Middel II kan evenmin tot cassatie leiden. Dit behoeft, gezien artikel 81, lid 1, van de Wet op de rechterlijke organisatie, geen nadere motivering, nu het middel niet noopt tot beantwoording van rechtsvragen in het belang van de rechtseenheid of de rechtsontwikkeling.
3. Proceskosten
De Staatssecretaris zal worden veroordeeld in de kosten van het geding in cassatie. Hierbij wordt in aanmerking genomen dat de zaak met nummer 15/03561 met de onderhavige zaak samenhangt in de zin van het Besluit proceskosten bestuursrecht.
4. Beslissing
De Hoge Raad:
verklaart het beroep in cassatie ongegrond, en
veroordeelt de Staatssecretaris van Financiën in de kosten van het geding in cassatie aan de zijde van belanghebbende, vastgesteld op de helft van € 1485, derhalve € 742,50, voor beroepsmatig verleende rechtsbijstand.
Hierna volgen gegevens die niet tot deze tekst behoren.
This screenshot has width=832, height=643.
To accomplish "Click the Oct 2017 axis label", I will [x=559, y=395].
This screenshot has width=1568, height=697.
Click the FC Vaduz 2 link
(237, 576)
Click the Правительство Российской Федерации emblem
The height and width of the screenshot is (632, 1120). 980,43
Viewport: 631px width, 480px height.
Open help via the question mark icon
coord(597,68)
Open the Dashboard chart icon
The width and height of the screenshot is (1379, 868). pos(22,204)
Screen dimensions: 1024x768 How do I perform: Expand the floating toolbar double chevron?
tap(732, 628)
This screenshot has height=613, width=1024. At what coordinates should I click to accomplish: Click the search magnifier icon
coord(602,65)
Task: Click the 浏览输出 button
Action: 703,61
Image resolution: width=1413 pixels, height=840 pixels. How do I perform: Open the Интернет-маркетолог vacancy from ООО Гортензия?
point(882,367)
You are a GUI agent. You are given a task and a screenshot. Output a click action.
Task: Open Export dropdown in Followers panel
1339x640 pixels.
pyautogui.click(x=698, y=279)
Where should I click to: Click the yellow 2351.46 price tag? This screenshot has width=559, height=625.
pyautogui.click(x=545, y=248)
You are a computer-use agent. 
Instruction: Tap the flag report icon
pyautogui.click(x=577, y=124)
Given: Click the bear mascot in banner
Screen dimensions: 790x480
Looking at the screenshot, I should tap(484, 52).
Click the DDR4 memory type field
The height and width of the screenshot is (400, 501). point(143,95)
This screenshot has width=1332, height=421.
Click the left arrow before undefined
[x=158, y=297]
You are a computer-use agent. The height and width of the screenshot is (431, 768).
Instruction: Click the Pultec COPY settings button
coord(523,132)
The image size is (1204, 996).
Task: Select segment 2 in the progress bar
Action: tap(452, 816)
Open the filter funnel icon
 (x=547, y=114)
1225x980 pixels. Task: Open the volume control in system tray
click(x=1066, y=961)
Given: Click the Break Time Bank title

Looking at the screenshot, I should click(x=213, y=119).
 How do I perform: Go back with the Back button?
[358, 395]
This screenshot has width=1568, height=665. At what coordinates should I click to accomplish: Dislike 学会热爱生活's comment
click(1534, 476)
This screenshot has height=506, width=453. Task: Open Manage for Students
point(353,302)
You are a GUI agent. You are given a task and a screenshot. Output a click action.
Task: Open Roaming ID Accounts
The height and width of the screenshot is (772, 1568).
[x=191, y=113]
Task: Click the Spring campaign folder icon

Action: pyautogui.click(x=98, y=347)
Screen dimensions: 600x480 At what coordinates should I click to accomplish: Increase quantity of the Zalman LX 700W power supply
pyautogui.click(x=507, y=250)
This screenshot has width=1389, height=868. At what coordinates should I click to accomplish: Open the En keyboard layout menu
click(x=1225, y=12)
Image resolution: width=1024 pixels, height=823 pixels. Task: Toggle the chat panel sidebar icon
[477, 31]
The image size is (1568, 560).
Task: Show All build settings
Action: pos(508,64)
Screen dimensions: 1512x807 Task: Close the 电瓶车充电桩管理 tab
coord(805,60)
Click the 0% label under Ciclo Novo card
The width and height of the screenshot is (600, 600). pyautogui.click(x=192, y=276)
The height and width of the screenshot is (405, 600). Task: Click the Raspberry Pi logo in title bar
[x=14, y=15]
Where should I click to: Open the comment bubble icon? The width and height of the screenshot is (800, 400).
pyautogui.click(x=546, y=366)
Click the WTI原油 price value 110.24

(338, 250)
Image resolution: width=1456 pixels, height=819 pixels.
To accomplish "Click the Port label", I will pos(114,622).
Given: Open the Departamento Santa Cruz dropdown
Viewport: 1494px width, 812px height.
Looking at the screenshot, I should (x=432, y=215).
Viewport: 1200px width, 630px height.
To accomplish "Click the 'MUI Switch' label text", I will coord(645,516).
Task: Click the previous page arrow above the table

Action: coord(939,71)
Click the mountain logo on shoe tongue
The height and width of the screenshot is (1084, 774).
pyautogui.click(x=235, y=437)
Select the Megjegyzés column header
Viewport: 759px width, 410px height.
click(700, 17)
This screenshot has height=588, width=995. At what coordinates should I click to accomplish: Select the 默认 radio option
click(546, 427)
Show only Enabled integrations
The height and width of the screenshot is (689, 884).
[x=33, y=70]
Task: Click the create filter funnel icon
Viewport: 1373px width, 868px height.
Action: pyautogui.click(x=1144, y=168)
Dit arrest is gewezen door de vice-president J.A.C.A. Overgaauw als voorzitter, en de raadsheren E.N. Punt, P.M.F. Van Loon, L.F. van Kalmthout en M.E. van Hilten, in tegenwoordigheid van de waarnemend griffier E. Cichowski, en in het openbaar uitgesproken op 27 januari 2017.
Van de Staatssecretaris van Financiën wordt een griffierecht geheven van € 497.